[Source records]
******
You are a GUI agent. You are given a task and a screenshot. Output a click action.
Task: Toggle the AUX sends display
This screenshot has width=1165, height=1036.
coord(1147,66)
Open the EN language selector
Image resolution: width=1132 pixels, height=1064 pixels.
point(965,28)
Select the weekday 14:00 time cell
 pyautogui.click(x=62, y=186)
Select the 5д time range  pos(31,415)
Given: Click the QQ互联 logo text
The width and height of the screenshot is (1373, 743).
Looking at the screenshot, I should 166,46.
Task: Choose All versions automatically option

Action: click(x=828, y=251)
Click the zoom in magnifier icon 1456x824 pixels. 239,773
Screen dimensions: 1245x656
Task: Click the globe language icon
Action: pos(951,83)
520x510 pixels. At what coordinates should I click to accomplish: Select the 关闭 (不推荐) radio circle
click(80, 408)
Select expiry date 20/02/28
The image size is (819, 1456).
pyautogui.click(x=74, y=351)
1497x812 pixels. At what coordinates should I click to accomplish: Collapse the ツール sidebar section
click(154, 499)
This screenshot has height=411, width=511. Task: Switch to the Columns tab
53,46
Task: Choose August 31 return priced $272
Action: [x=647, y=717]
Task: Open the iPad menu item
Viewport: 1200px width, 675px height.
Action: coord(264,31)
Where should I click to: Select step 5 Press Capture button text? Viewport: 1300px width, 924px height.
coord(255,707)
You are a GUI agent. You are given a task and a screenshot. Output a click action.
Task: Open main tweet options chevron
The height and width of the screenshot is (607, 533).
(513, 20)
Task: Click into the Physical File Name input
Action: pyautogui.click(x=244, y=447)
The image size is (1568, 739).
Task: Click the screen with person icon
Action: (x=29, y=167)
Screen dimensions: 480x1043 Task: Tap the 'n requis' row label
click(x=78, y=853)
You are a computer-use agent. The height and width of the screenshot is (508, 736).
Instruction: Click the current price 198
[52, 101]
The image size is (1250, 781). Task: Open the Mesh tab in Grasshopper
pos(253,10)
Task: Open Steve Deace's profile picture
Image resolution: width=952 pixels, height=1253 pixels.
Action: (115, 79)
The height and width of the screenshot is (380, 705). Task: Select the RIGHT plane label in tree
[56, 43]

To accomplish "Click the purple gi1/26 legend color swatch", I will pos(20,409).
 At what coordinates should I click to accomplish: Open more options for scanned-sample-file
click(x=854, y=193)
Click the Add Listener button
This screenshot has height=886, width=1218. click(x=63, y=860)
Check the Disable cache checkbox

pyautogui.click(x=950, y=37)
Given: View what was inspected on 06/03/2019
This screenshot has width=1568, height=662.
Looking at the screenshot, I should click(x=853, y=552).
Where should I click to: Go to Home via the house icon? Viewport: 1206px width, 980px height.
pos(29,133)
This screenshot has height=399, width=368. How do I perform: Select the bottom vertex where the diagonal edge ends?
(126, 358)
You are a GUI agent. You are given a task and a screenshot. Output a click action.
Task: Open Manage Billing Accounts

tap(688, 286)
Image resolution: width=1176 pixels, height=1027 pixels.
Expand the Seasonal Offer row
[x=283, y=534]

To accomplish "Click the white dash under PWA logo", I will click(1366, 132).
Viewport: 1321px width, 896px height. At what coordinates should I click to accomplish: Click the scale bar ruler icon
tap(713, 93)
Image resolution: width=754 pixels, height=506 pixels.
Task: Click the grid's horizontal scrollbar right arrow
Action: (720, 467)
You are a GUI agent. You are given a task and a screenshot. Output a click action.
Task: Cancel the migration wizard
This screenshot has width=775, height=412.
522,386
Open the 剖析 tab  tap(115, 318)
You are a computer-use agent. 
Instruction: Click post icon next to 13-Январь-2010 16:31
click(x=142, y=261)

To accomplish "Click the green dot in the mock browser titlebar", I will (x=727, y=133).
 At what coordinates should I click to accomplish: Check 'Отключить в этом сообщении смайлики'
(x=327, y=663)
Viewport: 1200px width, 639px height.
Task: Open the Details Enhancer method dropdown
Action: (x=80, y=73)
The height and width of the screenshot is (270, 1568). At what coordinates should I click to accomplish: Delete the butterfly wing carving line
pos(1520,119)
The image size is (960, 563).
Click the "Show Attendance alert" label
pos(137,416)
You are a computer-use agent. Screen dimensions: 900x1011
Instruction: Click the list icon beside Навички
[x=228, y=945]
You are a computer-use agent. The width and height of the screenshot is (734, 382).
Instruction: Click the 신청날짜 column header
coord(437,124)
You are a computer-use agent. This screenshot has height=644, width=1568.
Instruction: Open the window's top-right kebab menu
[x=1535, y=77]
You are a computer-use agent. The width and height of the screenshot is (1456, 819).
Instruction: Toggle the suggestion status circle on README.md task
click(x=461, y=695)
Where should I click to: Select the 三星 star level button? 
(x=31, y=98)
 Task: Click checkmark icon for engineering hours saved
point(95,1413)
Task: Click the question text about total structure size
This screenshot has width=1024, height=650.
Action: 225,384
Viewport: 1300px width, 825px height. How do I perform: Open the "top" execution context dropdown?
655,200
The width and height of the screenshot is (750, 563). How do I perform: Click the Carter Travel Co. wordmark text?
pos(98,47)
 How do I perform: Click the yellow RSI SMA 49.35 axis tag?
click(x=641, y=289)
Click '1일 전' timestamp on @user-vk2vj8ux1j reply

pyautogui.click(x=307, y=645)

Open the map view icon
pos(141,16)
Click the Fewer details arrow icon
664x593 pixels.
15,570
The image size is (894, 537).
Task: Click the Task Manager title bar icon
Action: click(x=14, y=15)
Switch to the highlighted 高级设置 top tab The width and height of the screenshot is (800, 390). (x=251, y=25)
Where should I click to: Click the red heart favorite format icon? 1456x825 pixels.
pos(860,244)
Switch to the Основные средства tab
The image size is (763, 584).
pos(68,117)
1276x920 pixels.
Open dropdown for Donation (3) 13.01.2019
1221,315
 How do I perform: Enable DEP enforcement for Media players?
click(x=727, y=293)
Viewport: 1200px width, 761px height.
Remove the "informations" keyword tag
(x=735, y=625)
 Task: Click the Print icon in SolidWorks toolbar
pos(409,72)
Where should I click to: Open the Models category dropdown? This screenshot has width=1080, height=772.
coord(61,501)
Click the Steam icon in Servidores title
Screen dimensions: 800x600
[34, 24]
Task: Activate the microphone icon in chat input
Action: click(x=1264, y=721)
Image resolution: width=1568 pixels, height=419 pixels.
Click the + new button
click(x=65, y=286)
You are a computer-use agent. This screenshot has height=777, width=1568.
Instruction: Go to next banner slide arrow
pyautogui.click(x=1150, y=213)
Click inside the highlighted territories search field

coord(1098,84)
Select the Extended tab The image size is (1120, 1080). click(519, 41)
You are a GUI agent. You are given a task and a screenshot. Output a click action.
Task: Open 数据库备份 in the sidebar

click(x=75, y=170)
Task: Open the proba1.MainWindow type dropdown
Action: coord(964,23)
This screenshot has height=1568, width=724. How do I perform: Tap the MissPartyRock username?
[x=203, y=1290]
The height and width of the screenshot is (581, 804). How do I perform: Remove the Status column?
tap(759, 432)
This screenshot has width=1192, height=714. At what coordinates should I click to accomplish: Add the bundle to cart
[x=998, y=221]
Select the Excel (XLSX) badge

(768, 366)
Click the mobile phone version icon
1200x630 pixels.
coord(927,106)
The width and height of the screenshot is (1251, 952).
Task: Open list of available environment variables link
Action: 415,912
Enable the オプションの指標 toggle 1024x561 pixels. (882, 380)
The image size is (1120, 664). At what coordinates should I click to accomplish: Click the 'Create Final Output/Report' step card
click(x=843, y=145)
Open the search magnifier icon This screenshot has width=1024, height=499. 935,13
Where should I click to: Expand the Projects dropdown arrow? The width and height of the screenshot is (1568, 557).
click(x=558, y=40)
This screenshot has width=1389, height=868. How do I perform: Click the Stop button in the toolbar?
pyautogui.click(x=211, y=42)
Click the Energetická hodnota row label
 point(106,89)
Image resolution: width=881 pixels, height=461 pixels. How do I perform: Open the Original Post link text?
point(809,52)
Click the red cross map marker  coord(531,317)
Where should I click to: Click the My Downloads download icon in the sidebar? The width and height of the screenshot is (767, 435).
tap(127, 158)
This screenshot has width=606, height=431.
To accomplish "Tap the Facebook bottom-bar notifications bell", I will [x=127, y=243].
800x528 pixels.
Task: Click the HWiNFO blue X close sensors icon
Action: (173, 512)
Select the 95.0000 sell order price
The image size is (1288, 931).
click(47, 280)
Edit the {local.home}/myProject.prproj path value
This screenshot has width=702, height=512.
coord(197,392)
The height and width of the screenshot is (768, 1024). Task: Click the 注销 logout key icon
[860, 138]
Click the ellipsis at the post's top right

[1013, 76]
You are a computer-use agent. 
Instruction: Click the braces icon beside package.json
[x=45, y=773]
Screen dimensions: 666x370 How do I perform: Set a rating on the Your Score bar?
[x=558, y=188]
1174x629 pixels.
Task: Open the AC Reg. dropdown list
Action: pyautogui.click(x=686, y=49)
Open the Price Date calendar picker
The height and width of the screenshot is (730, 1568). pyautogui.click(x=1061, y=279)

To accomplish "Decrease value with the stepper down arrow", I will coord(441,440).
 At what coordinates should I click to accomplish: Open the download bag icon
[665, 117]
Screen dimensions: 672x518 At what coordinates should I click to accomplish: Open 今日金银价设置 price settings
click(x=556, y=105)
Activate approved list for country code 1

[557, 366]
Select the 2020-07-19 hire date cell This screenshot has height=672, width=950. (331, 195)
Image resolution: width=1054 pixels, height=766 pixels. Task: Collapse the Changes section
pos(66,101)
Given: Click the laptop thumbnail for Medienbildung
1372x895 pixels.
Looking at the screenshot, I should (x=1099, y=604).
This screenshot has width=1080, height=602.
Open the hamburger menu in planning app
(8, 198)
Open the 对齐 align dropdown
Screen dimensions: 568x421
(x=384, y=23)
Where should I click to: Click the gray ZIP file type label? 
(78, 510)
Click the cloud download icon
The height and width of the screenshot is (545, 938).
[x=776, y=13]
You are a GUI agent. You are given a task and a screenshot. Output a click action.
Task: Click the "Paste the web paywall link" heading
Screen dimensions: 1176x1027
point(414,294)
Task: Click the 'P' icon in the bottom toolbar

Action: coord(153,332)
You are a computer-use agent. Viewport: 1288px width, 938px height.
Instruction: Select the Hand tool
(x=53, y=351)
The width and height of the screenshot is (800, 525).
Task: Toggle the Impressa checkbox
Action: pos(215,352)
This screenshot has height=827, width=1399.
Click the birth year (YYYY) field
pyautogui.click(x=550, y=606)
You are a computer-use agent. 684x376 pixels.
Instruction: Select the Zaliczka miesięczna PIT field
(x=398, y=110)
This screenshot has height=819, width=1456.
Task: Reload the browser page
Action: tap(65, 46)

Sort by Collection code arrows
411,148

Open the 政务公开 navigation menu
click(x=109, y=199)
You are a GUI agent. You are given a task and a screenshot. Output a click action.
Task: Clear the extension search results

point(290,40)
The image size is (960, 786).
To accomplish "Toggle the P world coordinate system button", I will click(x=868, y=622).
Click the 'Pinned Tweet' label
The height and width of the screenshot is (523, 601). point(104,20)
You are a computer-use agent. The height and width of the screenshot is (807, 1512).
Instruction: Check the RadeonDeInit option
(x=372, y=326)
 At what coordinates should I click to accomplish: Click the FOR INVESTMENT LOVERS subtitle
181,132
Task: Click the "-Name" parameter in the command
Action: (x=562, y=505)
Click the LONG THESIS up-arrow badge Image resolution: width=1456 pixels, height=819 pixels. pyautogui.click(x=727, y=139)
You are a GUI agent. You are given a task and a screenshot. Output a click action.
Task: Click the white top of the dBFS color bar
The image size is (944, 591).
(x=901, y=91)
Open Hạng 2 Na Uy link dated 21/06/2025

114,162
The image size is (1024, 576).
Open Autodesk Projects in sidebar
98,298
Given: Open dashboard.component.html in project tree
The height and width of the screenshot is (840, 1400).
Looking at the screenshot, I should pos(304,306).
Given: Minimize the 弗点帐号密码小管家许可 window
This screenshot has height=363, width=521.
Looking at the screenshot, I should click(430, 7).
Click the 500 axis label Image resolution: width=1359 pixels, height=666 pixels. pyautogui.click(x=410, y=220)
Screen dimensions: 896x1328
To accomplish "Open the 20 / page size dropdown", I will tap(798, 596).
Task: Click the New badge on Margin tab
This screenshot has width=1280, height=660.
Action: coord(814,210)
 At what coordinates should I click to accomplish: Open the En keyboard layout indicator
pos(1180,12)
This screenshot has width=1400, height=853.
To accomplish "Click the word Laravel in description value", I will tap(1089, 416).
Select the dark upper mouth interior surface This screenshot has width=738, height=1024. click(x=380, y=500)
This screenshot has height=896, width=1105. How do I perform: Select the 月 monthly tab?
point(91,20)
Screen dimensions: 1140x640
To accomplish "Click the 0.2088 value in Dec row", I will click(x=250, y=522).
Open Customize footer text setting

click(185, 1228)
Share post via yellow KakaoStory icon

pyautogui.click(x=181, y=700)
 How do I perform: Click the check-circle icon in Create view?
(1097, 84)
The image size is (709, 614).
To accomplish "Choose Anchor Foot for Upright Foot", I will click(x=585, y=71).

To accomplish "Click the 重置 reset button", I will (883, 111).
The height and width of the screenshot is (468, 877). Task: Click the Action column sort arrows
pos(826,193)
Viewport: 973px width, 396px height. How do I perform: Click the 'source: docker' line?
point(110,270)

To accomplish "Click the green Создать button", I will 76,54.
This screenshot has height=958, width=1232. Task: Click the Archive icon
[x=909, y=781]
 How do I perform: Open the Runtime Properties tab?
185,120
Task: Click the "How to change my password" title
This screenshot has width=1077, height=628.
******
» **WHAT THE TASK REQUIRES**
Lay out the rows starting at the line that contains "The image size is (960, 563)." and ending at the line that contains "coord(437,124)" as a Markdown table with the columns Number and Text, one line per table row and blank lines left out.

» **OUTPUT OF THE EXERCISE**
| Number | Text |
|---|---|
| 1 | The image size is (960, 563). |
| 2 | Click the "Show Attendance alert" label |
| 3 | pos(137,416) |
| 4 | You are a computer-use agent. Screen dimensions: 900x1011 |
| 5 | Instruction: Click the list icon beside Навички |
| 6 | [x=228, y=945] |
| 7 | You are a computer-use agent. The width and height of the screenshot is (734, 382). |
| 8 | Instruction: Click the 신청날짜 column header |
| 9 | coord(437,124) |